I am one of those who suggested that mass-to-orbit might be another worthwhile metric to track. It is at least related to launch capabilities; a nation that launches a lot of smallsats (e.g. New Zealand’s Electron, which Robert includes as American, because the company is American) probably lifts less mass than a country that launches several large satellites two at a time (e.g. Europe’s Ariane 5).
The number of satellites, missions, or constellations may make for another metric for the use of space, but it is not such a good metric for launch capability.
Number of annual launches to orbit is a traditional metric that goes back to 1957, the opening of the space age.
In the coming decade, space is likely to become far more useful than it has been in the past, increasing the types of activities that we do there. The Internet of Things is likely to depend heavily on com-sat constellations to help track/communicate with things that are not near internet WiFi connectivity (e.g. deserts or mid ocean). At least three companies are planning commercial space stations to supplement then replace the ISS, allowing for far more space experimentation than even with the ISS. Other companies expect to commercially or privately explore the lunar surface. And SpaceX has a goal of creating profitable colonies on Mars. Eventually there will be space tugs and other spacecraft that perform multiple missions without returning to Earth, thus not needing a launch to perform a mission.
It would be interesting to have a metric, other than a “Gross Space Product,” to measure the increase in such explorations and experimentation. I don’t expect Robert to be enthusiastic enough about such a metric to follow it through; I’m not, either.
https://www.youtube.com/watch?v=BXHQn82TLKQ (2 minutes, ULA’s Vision for a Self-Sustaining Space Economy)
https://www.youtube.com/watch?v=uxftPmpt7aA (7 minutes, ULA’s CisLunar-1000, 30 years to 1,000 people working and living in space)
Edward: More than any other metric, the one that really counts the most is profit. And the winning number there is not even necessarily the highest. If Rocket Lab can sustain a regular and lush income stream from many smallsat launches, while also gaining great experience as a launch provider, they will set themselves up to do far greater things down the road.

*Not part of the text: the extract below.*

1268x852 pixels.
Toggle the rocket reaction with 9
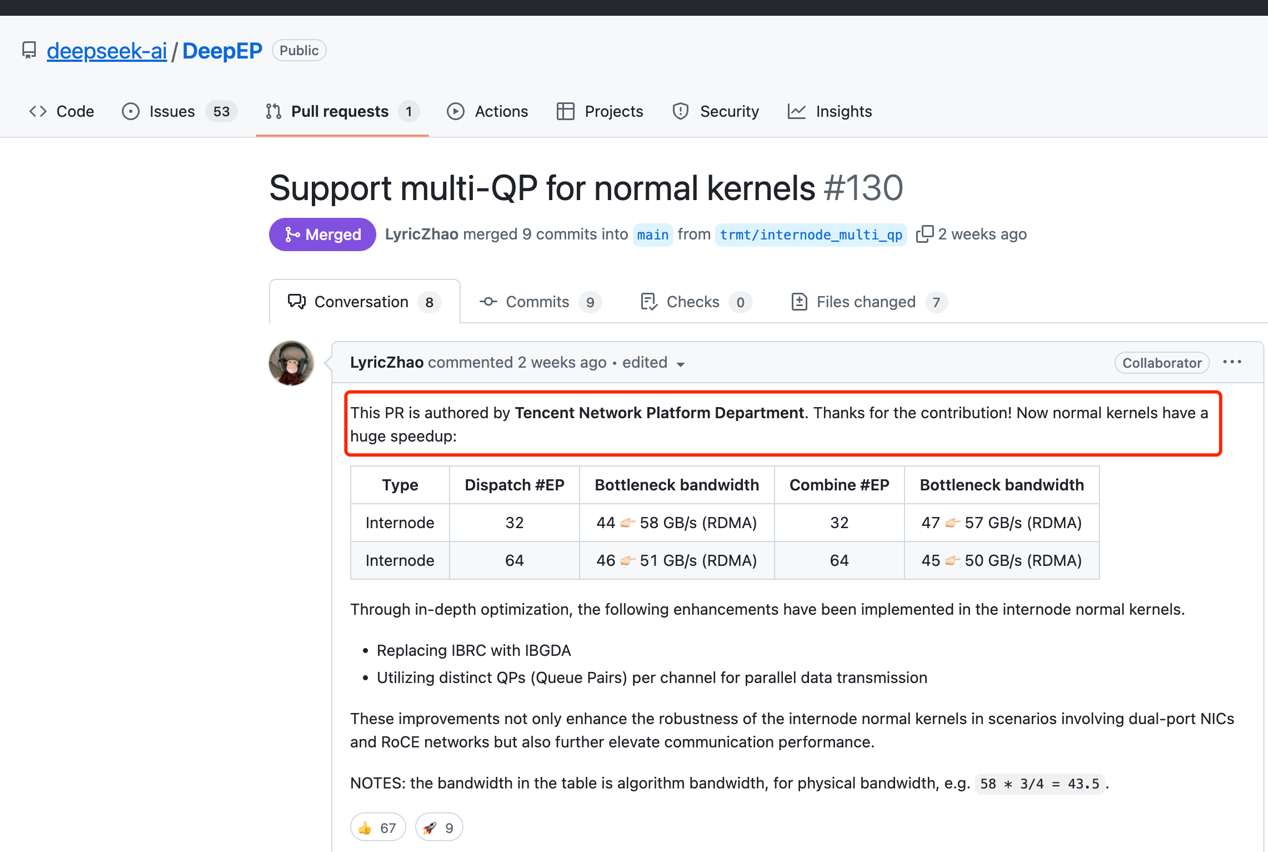click(439, 827)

This more than any is why I favor the launch count as the metric. It tells me who is accomplishing the most.
Agreed. With all due respect to the Col., if N. Korea or Iran decide to launch a 55 gal. drum full of B-B’s into orbit I’m not going to count each B-B as a satellite, never mind as a launch.

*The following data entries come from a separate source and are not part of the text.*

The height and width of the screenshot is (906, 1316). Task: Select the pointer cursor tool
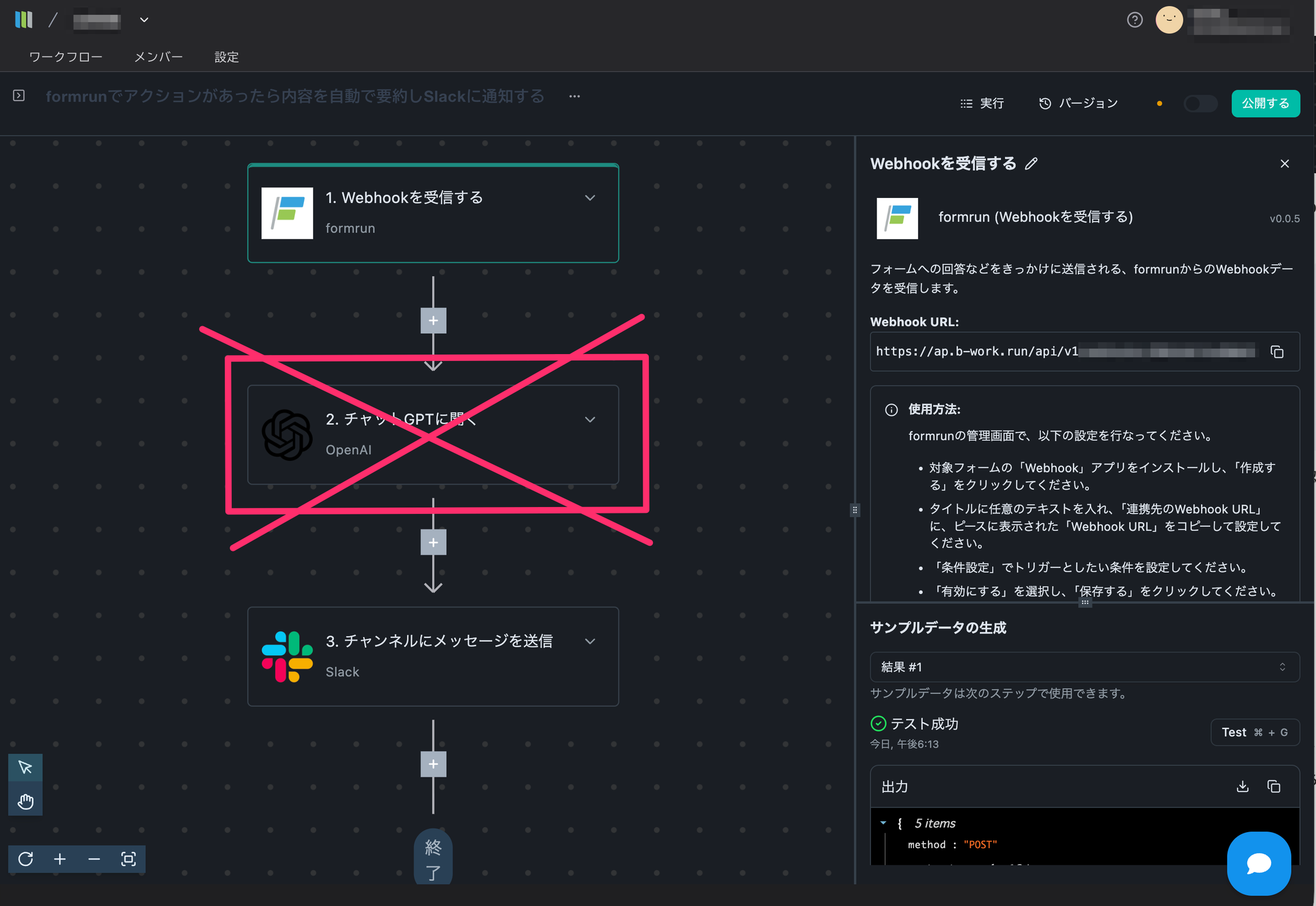click(26, 767)
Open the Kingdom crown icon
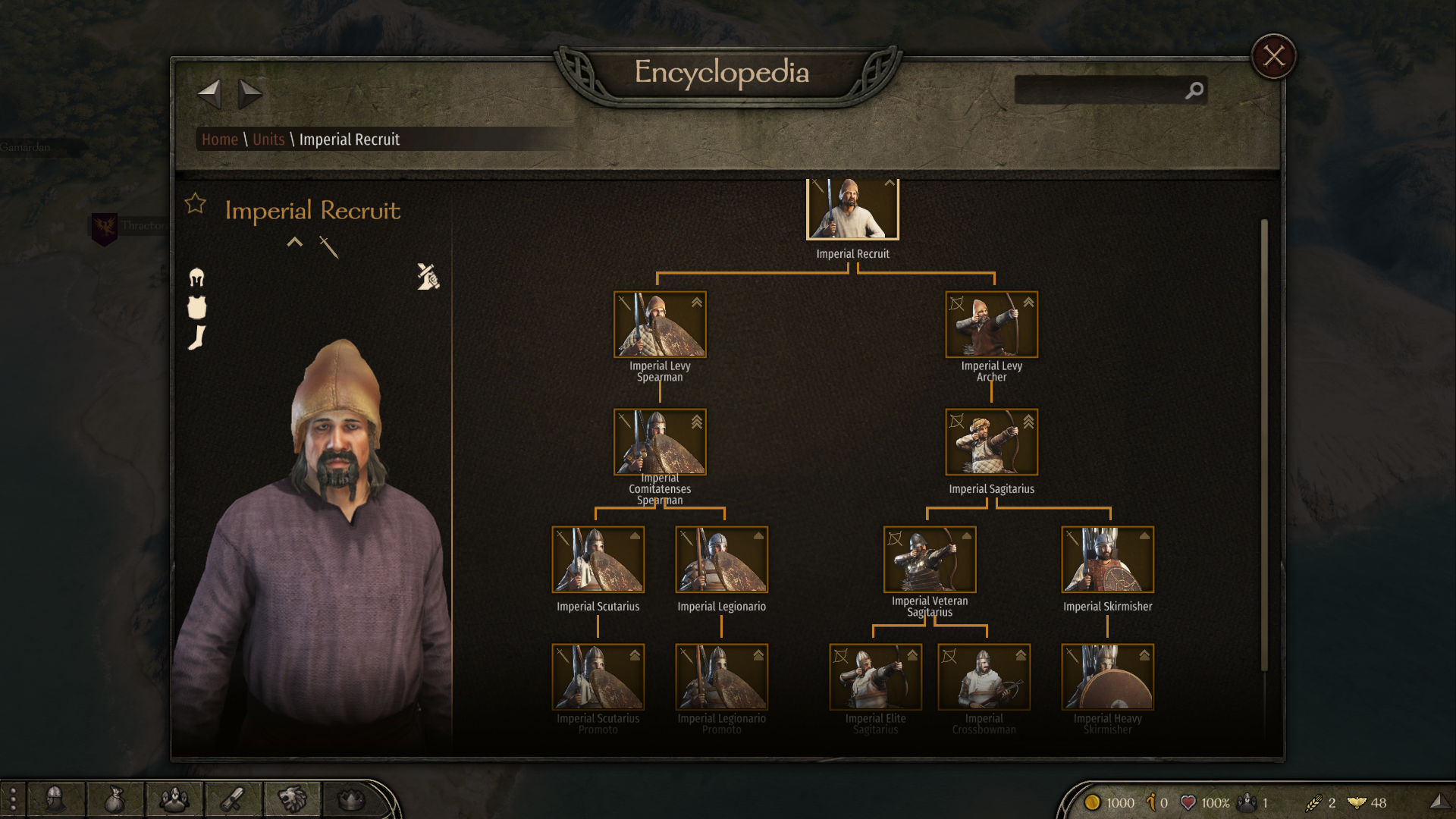Viewport: 1456px width, 819px height. 350,799
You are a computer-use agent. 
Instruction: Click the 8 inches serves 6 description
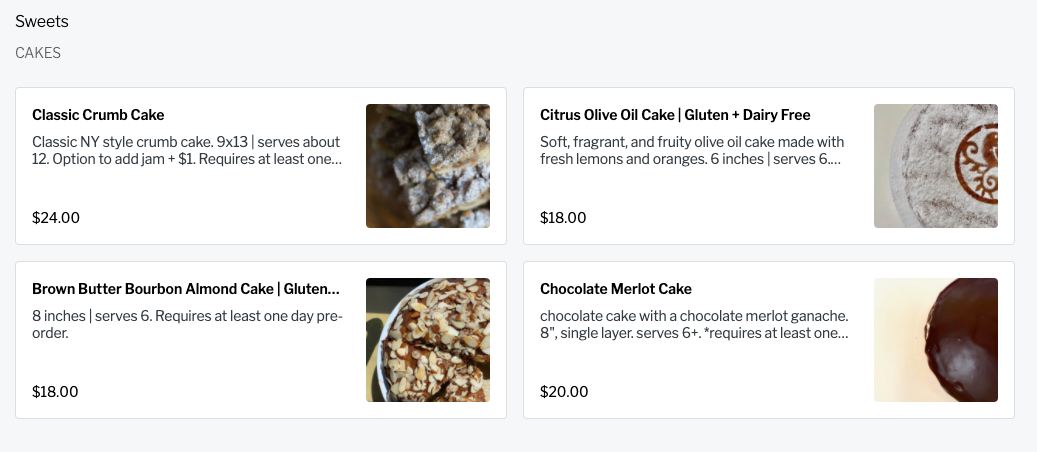click(x=187, y=324)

I see there is a hard-freeze warning in effect for Tucson and Nogales as well.
whoops– wrong thread.
Robert,
You wrote: “More than any other metric, the one that really counts the most is profit.”
Profit is the reward for becoming more efficient than the competition. Using a metric for efficiency of a useful product or service makes much sense.

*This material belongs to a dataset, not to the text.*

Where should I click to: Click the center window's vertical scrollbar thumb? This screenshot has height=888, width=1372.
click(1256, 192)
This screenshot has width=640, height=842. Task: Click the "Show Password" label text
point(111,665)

“This more than any is why I favor the launch count as the metric. It tells me who is accomplishing the most.”
This may be why it is the major metric used by virtually everyone.
You found the word that I was looking for. Measuring the accomplishments that we achieve in space is what I think is more important than mere “Gross Space Product.”
Landing science instruments and man on the Moon are major accomplishments, but accomplishing Gerard K. O’Neill’s vision — or even ULA’s vision — would have made them even more relevant. Ignoring the Moon for decades failed to accomplish anything.